¿En realidad valen la pena Pollock, Dalí, Picasso, Warhol o Kandinski? Más allá del peso que le ha sido conferido a sus nombres y a su obra innegablemente innovadora, es necesario que nos detengamos a pensar en todas las veces que los hemos elogiado o hecho filas para ver reproducciones de sus cuadros. Ver a tantas personas formadas afuera de un museo —lo cual de por sí ya es un fenómeno extraño— nos hace pensar si de verdad los comprendemos o simplemente asistimos a esas exposiciones para asumir la insufrible “posición de museo”: brazos cruzados, mirada fija y una inocente pero lapidaria mano que toca la barbilla como si anunciara que por fin ha entendido la pieza.
Lo cierto es que más allá de su autor, técnica o concepto, determinar si un trabajo vale o no la pena está muy lejos de ser nuestra responsabilidad. En su momento la crítica fue cruel con algunos de ellos; sólo fue el tiempo quien pudo reivindicar sus nombres y posicionarlos como los grandes hitos artísticos que conocemos hoy. Porque aceptémoslo, lejos de entender —completamente o a medias— todo lo que su obra representa, lo único que queremos de ellos es una fotografía de sus cuadros o el simple lujo de poder decir que estuvimos ahí junto con una bien cuidada selección de sus mejores trabajos.
En efecto, el arte en nuestros días ha caído en una lamentable calidad de indicador de estatus, y es que probablemente nunca nos cansaremos de recordar las exposiciones de Yayoi Kusama tanto en México como alrededor del mundo. Desde las multitudes que se reunieron afuera del Museo Tamayo en 2014, hasta la calabaza destruída en el Museo Hirshborn de Estados Unidos, todo fue una cuestión de selfie; esa imagen digital que, en términos simbólicos, está al mismo nivel que poder pagar 10 mil dólares por una pintura hecha por, ¿Britney Spears?
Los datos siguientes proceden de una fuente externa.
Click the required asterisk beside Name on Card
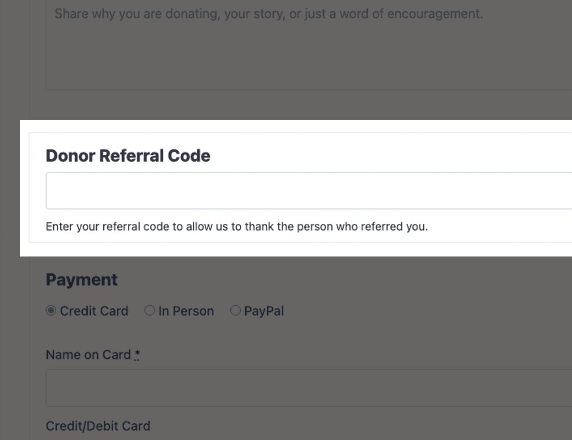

El 13 de octubre, Britney compartió en Instagram un video de ella pintando algunas flores bajo el lema «A veces sólo tienes que jugar», decidió donar su complejo (¿?) cuadro a una subasta realizada para recaudar fondos destinados a ayudar a las familias de las víctimas en el tiroteo del 1 de octubre en Las Vegas, donde alrededor de 500 personas resultaron heridas y otras 58 perdieron la vida. Al final, fue el escritor y reportero Robin Leach quien decidió pagar por llevarse a casa el cuadro que Britney realizó en su jardín mientras escuchaba la “Sonata para piano no.11” de Mozart.
Pero la pregunta que sigue en el aire es si en verdad valió la pena comprar este cuadro. Probablemente tendría muchísima validez pegado con un imán en el refrigerador de tu madre, si es que hubiese sido pintado por tu hermanito; esto si nos guiamos por la técnica empleada por la cantante. No obstante, la importancia del cuadro no está en la imagen per se, sino en el nombre que aparece en el certificado de autenticidad que avala este trabajo de una tarde. El simple hecho de tener el nombre Britney Jean Spears es lo que hace valer cada centavo que Leach pagó por la pintura.
Si bien es cierto que la crítica ha respaldado y aplaudido urinales, un OXXO y cajas de zapatos vacías, también es un hecho que hoy se están jalando de los pelos y arremetiendo en contra de cualquiera que haya tenido algo que ver con la subasta. Sin embargo, si algo de piedad les queda en sus corazones llenos de discursos esnobistas, sabrán darle una oportunidad a esas deformes flores que, aunque el único arte que tienen es hacer que alguien pague 10 mil dólares por ellas, algún significado importante podrán tener pasados algunos años.